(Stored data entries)
────────────────────────────────────────

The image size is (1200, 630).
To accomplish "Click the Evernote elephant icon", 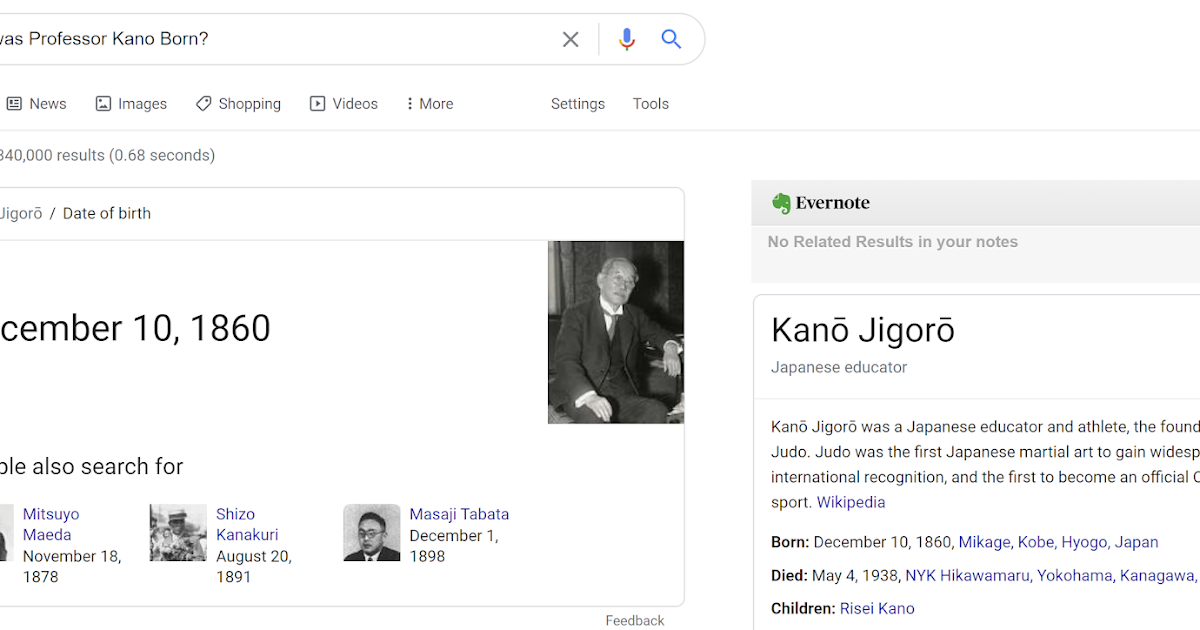I will coord(781,202).
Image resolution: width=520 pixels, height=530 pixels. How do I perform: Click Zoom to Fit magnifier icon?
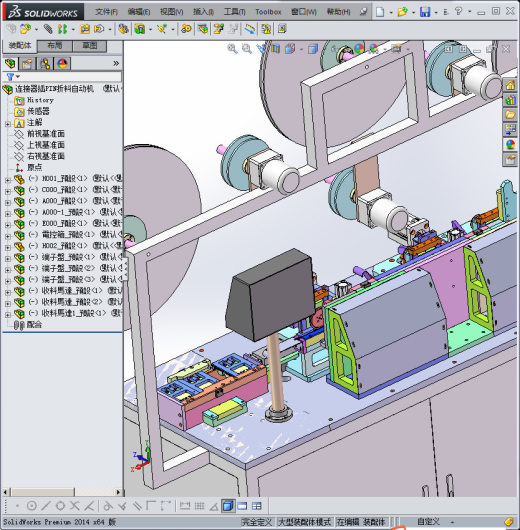click(232, 49)
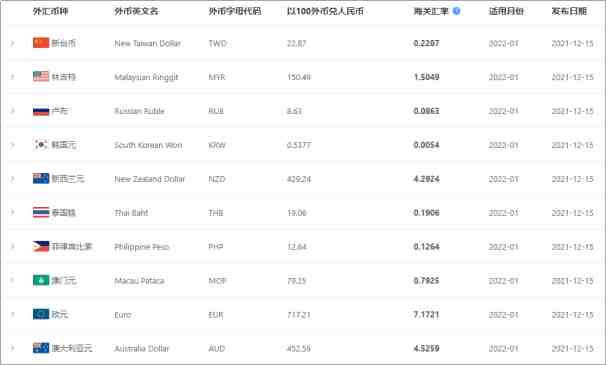The image size is (606, 365).
Task: Click the Thai Baht flag icon
Action: tap(41, 212)

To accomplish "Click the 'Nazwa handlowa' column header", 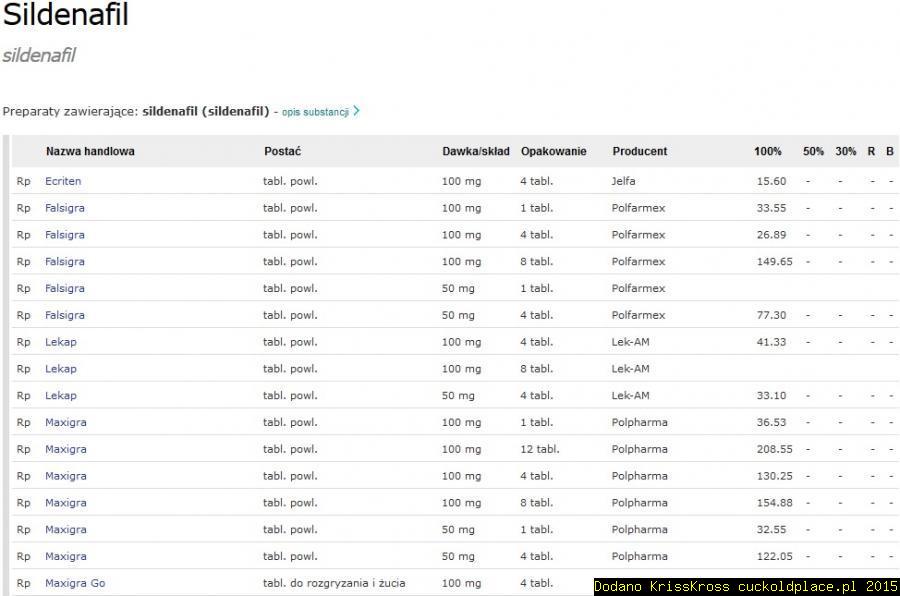I will tap(90, 151).
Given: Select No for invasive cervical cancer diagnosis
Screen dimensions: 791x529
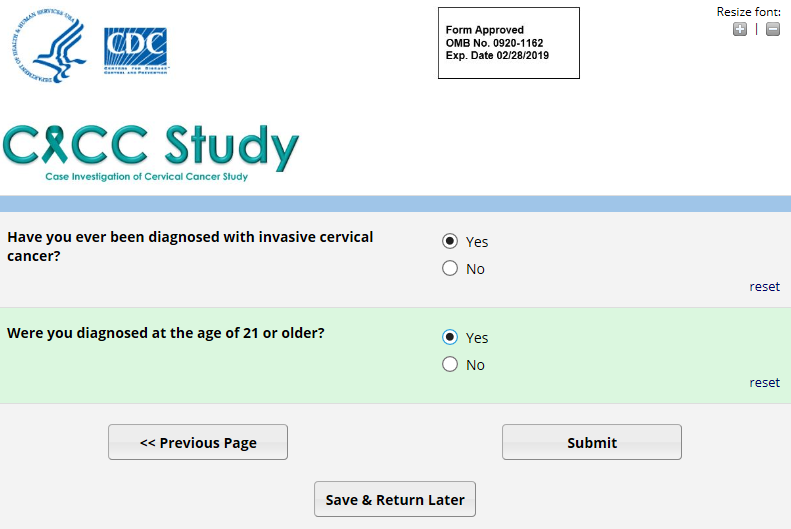Looking at the screenshot, I should [x=450, y=268].
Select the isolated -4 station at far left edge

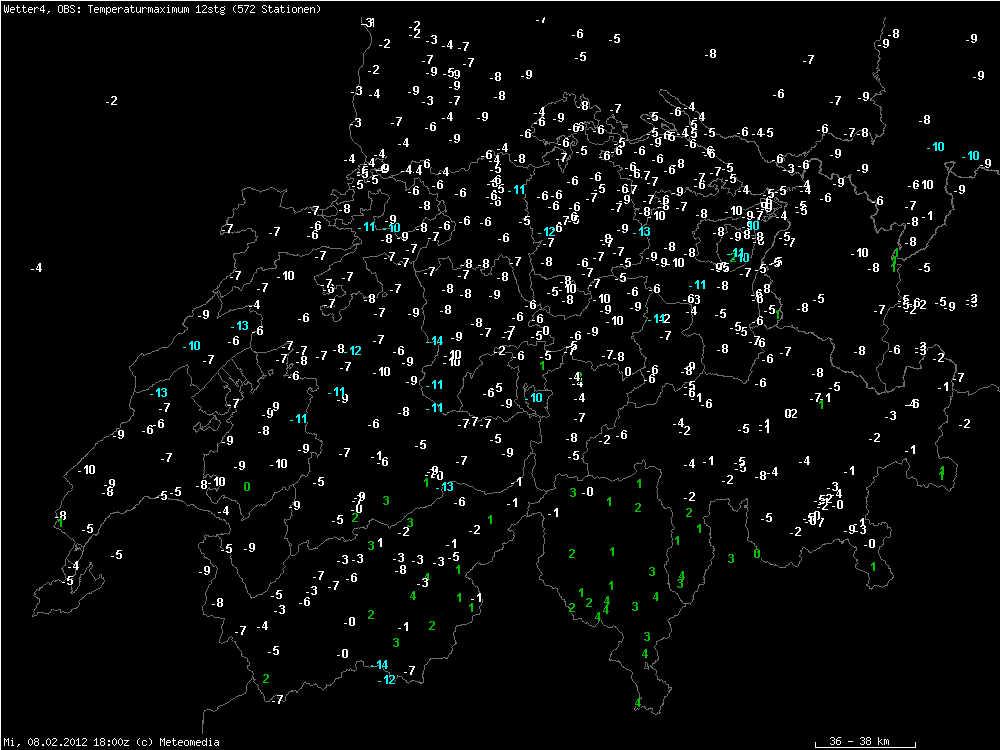36,268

────────────────────────────────────────

**REQUIRED ACTION:**
Retype, exactly and only, the lines from the one containing "Screen dimensions: 791x529" through the end of the entries, both ends included, and omit all pictures.

**RESPONSE TO THIS EXERCISE:**
Screen dimensions: 791x529
Looking at the screenshot, I should [x=450, y=268].
Select the isolated -4 station at far left edge

36,268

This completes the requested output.